- [Reading text]
The Arts and Crafts movement originated in Britain by the end of the 19th century and quickly made its way west, lasting roughly until World War I. Fueled by the early ideals of Socialism, it focused on teaching factory workers traditional craftsmanship using simple forms, with medieval or folk aesthetical themes. The movement sought to empower workers who could not achieve any personal satisfaction in turning knobs and tightening screws in mills and plants, or even afford the products they made. The issue was no one in America wanted to buy handmade baskets and other knickknacks made by exhausted factory workers, so the movement didn’t last long. Plus, work and life balance was only beginning to be a discussion, and most of the population couldn’t afford leisurely activity due to extremely long hours and the lack of something we now have: Convenience Technology.
In a world of instant mashed potatoes, ramen noodles and automatic coffee makers, we have developed biological atrophy, as suggests Tim Wu in his New Yorker article. Trapped in making thousands of small easy tasks, (clicking a button for coffee, boiling water for noodles, replying to hundreds of quick emails) we have an ever growing anxiety to do to more and complete things start to finish. Making your own meals (from buying the ingredients, to choosing a recipe and so on) always feels more rewarding than just heating up a frozen TV dinner. Not only it is more rewarding, but most importantly it’s required to our own personal development. The human brain needs to be challenged in order to learn and evolve. Ever had an issue that you worked tirelessly on (a tool you couldn’t figure out, a math exercise) and couldn’t feel at ease until it was completed? That’s your brain at its finest. Most people would claim that, after family and dear ones, the one thing they love the most is some sort of tool or skill-set like gardening, roasting coffee, golf or painting. Our species is in its current state precisely because of our love for tools, skills and improving on them. In the past, the survival of a group depended on the ability to master the environment, with tools and objects that require skill and practice. Being able to do everything with low effort is certainly great and can’t be stopped, but it doesn’t allow us to develop skills the way we’re naturally used to – reason why more and more people turn to things like beer brewing, building robots or woodworking. Not because they need to build a closet out of sheer necessity, but because it improves their self-worth and well-being.
Now for the disclaimer: We don’t have to go full on 1700’s and start churning our own butter. Convenience is great. Being able to just heat up some food after a long day of work can be just what you need sometimes – and that’s great. Just make sure you use your most valuable resource (a.k.a time) doing something you enjoy and that might benefit you somehow. Some people even turn their odd hobbies in full time roles, selling handmade stuff online and making money on platforms like Etsy. Some even claim that these people will fuel the third industrial revolution: A totally de-centralized, company-less system, run by small groups of people who fully own the production process and tools. Sounds crazy, but the “maker” movement is here, and it doesn’t seem like they want to stop creating. So maybe this weekend you can pick up that shelf that’s been sitting on the garage for so long instead of just sitting by the TV – you might learn a thing or two.

- [Exercise brief]
Print the part of the reading text between "The Arts and" and "have: Convenience Technology.", inclusive, word for word. You won't need the rows that follow this text.

- [Saved data]
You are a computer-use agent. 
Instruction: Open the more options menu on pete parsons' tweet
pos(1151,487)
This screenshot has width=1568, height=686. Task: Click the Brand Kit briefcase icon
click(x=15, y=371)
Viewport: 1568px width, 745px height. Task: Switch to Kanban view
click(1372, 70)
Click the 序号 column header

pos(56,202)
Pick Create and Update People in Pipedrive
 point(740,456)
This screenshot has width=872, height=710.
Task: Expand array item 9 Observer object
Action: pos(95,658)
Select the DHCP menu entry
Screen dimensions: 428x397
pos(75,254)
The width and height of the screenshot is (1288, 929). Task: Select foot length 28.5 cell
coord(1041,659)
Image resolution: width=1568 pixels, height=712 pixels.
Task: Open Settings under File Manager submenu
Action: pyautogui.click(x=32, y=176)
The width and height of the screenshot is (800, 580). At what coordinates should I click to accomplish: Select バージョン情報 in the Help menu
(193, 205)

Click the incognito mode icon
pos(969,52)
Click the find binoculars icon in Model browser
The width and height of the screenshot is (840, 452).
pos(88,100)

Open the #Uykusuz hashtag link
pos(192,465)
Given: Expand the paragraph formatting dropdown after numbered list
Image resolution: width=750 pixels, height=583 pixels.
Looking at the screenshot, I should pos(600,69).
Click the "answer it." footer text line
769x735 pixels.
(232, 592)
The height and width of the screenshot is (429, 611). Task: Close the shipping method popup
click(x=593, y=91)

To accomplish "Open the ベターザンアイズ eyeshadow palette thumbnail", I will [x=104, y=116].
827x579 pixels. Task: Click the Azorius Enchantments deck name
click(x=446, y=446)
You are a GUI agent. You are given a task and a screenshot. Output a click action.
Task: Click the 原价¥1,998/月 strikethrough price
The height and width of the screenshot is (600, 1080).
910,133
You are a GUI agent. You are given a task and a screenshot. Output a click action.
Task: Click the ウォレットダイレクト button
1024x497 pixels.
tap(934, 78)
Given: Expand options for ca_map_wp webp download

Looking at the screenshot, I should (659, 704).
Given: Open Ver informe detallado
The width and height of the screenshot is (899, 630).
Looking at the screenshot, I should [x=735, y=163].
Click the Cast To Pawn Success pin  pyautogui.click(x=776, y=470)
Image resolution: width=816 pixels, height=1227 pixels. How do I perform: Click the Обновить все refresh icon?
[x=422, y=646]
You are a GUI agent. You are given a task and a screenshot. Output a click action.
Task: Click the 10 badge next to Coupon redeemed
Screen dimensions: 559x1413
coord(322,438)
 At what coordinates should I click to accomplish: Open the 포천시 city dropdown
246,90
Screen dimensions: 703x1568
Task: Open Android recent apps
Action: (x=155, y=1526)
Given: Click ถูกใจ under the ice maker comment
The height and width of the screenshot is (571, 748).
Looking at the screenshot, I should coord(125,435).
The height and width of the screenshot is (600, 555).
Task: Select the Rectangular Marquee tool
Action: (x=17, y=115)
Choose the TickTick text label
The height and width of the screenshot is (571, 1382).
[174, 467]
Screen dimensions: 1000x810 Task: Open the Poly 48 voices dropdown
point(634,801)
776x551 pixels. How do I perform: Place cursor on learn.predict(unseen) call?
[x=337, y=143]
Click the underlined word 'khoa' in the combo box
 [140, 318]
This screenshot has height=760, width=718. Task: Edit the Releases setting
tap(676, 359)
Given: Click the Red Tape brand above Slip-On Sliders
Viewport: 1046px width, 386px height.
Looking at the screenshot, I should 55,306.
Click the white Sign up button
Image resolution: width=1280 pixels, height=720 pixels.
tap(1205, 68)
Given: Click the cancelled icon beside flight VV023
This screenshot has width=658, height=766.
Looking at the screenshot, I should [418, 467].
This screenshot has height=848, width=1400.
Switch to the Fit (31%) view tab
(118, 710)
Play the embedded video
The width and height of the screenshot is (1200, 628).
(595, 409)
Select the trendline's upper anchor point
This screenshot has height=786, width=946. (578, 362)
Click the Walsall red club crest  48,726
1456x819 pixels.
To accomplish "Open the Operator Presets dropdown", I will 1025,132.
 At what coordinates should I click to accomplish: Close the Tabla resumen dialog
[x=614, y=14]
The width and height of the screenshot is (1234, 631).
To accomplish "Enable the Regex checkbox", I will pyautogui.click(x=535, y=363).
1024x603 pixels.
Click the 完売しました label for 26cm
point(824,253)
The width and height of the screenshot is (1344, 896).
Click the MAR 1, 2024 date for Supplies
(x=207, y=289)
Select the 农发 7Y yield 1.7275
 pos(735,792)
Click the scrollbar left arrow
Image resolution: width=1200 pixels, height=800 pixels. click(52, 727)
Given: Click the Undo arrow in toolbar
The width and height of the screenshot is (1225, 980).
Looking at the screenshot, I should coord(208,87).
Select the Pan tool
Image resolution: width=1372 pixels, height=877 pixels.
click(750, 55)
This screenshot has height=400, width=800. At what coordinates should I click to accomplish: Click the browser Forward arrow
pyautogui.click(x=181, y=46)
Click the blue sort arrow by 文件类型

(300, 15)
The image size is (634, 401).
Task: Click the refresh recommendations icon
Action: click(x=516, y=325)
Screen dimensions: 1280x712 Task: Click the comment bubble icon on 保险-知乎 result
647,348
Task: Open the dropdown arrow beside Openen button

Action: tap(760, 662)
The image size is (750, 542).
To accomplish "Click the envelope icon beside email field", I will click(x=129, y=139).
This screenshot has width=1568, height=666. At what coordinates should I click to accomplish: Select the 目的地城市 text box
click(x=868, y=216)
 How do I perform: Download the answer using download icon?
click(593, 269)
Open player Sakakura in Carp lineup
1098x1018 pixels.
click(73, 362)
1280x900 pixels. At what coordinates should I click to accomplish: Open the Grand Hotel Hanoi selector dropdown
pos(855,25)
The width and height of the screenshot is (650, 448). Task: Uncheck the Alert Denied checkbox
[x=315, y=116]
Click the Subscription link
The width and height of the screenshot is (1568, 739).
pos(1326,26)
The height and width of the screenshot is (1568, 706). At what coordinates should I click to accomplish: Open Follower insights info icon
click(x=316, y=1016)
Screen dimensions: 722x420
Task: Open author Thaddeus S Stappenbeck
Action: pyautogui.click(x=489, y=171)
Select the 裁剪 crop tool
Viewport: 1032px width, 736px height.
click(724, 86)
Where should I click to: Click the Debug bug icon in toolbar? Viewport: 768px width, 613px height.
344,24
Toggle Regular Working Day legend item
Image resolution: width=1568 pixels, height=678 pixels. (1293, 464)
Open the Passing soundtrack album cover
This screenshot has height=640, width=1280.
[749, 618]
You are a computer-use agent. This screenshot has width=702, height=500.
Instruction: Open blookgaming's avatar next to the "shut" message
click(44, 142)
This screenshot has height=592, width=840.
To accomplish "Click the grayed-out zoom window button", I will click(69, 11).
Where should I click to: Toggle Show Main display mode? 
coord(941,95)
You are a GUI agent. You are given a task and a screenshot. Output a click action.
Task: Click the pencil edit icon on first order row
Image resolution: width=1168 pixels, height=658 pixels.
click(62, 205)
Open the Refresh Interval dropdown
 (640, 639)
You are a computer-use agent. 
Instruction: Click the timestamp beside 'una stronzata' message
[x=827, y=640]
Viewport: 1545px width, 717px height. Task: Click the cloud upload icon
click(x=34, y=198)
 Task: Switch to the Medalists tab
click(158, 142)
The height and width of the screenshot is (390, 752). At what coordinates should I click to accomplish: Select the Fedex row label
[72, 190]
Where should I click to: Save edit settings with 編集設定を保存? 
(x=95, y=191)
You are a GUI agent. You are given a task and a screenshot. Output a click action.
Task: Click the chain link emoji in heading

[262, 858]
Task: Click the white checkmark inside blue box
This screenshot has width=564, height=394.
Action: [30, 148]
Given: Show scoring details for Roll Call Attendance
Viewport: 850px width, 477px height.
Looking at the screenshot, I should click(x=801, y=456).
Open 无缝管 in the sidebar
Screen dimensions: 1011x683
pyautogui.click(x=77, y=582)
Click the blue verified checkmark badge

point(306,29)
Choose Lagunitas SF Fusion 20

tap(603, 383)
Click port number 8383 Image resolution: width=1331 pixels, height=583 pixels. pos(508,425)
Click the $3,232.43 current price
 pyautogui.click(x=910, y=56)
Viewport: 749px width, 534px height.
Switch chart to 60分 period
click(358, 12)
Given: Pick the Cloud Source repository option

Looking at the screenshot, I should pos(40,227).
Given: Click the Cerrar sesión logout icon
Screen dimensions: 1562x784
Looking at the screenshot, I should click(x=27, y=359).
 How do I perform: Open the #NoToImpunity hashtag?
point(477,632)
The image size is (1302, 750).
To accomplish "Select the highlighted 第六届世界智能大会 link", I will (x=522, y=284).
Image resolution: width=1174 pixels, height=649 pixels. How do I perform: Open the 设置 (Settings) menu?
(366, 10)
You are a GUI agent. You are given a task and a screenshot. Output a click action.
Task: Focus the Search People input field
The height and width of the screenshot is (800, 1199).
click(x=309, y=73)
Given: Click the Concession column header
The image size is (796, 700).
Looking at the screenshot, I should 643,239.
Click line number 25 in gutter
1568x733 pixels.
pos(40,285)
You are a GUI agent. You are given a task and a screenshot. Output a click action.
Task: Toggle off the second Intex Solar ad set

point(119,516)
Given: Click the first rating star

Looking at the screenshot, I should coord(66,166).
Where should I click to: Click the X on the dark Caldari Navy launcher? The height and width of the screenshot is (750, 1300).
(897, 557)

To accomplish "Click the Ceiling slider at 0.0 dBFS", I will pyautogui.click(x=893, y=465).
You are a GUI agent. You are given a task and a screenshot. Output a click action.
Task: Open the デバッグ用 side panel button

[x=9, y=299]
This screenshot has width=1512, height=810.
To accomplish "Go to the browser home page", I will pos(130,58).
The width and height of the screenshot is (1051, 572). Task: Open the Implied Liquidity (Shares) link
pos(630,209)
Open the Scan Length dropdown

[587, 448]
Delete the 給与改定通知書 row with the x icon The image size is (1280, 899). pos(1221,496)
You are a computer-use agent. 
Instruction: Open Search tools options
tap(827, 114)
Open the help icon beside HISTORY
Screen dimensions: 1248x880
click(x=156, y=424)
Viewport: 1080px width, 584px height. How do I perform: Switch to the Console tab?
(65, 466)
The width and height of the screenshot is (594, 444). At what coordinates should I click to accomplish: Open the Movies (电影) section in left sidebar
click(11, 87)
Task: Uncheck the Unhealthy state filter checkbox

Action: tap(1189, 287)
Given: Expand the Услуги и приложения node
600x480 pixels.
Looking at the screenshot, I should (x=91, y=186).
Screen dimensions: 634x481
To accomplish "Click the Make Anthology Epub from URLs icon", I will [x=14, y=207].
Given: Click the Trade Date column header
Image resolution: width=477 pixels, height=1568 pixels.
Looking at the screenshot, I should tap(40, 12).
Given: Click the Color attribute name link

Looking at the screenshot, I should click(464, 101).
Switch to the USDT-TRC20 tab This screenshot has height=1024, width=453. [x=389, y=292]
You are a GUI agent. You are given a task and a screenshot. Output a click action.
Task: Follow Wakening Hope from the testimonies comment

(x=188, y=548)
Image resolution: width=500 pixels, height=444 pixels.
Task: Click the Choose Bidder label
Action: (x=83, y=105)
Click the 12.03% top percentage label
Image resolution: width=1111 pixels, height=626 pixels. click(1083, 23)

- [Response below]
The Arts and Crafts movement originated in Britain by the end of the 19th century and quickly made its way west, lasting roughly until World War I. Fueled by the early ideals of Socialism, it focused on teaching factory workers traditional craftsmanship using simple forms, with medieval or folk aesthetical themes. The movement sought to empower workers who could not achieve any personal satisfaction in turning knobs and tightening screws in mills and plants, or even afford the products they made. The issue was no one in America wanted to buy handmade baskets and other knickknacks made by exhausted factory workers, so the movement didn’t last long. Plus, work and life balance was only beginning to be a discussion, and most of the population couldn’t afford leisurely activity due to extremely long hours and the lack of something we now have: Convenience Technology.